La troupe des voyageurs se reposait de ses fatigues, lorsque tout à coup Ruth poussa un cri perçant et se précipita au milieu des buissons, poursuivie par son frère, qui s’empara d’elle et la ramena de force près de Mayburn.

« Laisse-moi, Jack, s’écriait-elle, j’ai peur ; là, là je viens de voir une petite fée, bien vieille, toute ratatinée, avec une longue queue, et, cette fée grinçait des dents. »

Jack avait trop de cœur pour reculer devant une apparition fantastique, munie d’un appendice caudal ; aussi persista-t-il à retenir sa sœur, qui poussait toujours des hurlements sinistres.

En entendant la jeune fille vociférer de la sorte, les voyageurs s’avancèrent vers l’endroit désigné, et découvrirent entre deux roches « la vieille fée » sous la forme d’un lézard vraiment extraordinaire, lequel se tenait sur sa queue, la tête en l’air, et semblait défier ses ennemis.

Son corps, de la tête à l’extrémité de la queue, était long d’environ cinquante centimètres, et tout couvert d’écailles jaunâtres. Son faciès ressemblait assez à celui de la race humaine ; c’est ce qui avait effrayé Ruth, et toute autre qu’elle, aussi naïve et aussi craintive, eut pu éprouver le même sentiment de peur.

« Je reconnais le reptile, dit alors Max Mayburn c’est celui que les naturalistes, en décrivant l’Australie, ont appelé le clamydosaurus kingii, dont les joues et la poitrine sont recouvertes d’une sorte de jabot, très curieuse membrane, qui se gonfle et devient énorme lorsque l’animal se met en colère.

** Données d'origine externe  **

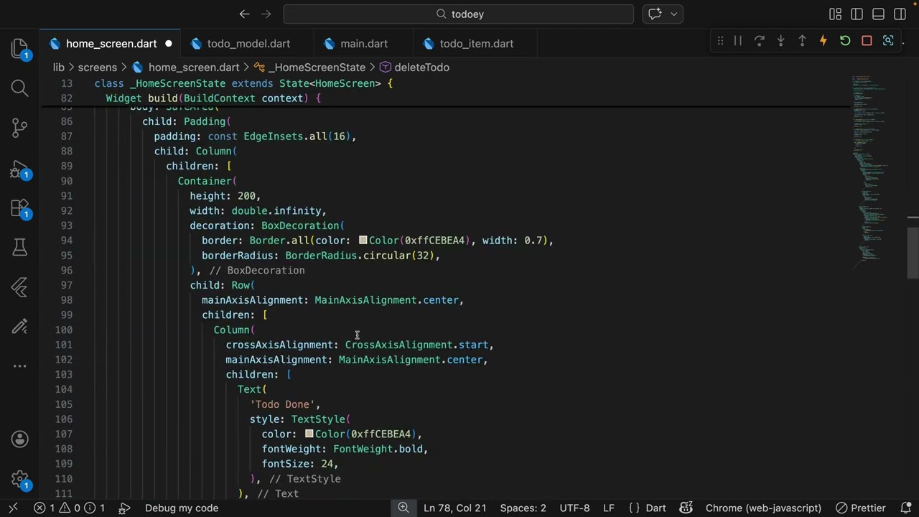This screenshot has height=517, width=919.
Task: Click the 0xffCEBEA4 color swatch on line 94
Action: pyautogui.click(x=363, y=241)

– En effet, cher père, dit Hugues, il paraît ne pas être enchanté de la description que tu fais de lui, car il se gonfle comme la grenouille de la fable. Faut-il l’abattre ?

— Je voudrais bien conserver cet animal pour l’empailler, répondit Max Mayburn ; mais voici Arthur qui me fait encore signe qu’il est impossible d’emporter d’autres fardeaux il est donc inutile de mettre à mort ce reptile inoffensif. »

Baldabella n’écoutait point la défense du vieillard, et dans son langage nouveau, un anglais antigrammatical, elle s’écria « Moi, manger bête ! » Au même instant elle lança au lézard un coup de bâton qui ne l’atteignit pas. En quelques secondes le reptile avait grimpé sur la plus haute branche de l’arbre voisin, hors de toute portée ; il se gonflait à outrance, sans cesser de regarder la négresse d’un air de défi.

« Eh bien ! s’écria Ruth, ne vous avais-je pas dit que c’était une bête enchantée ? Elle a entendu ce que l’on disait d’elle. »

On voit que la jeune innocente n’était nullement convaincue par les paroles de Max Mayburn elle se croyait toujours en présence d’un être antinaturel.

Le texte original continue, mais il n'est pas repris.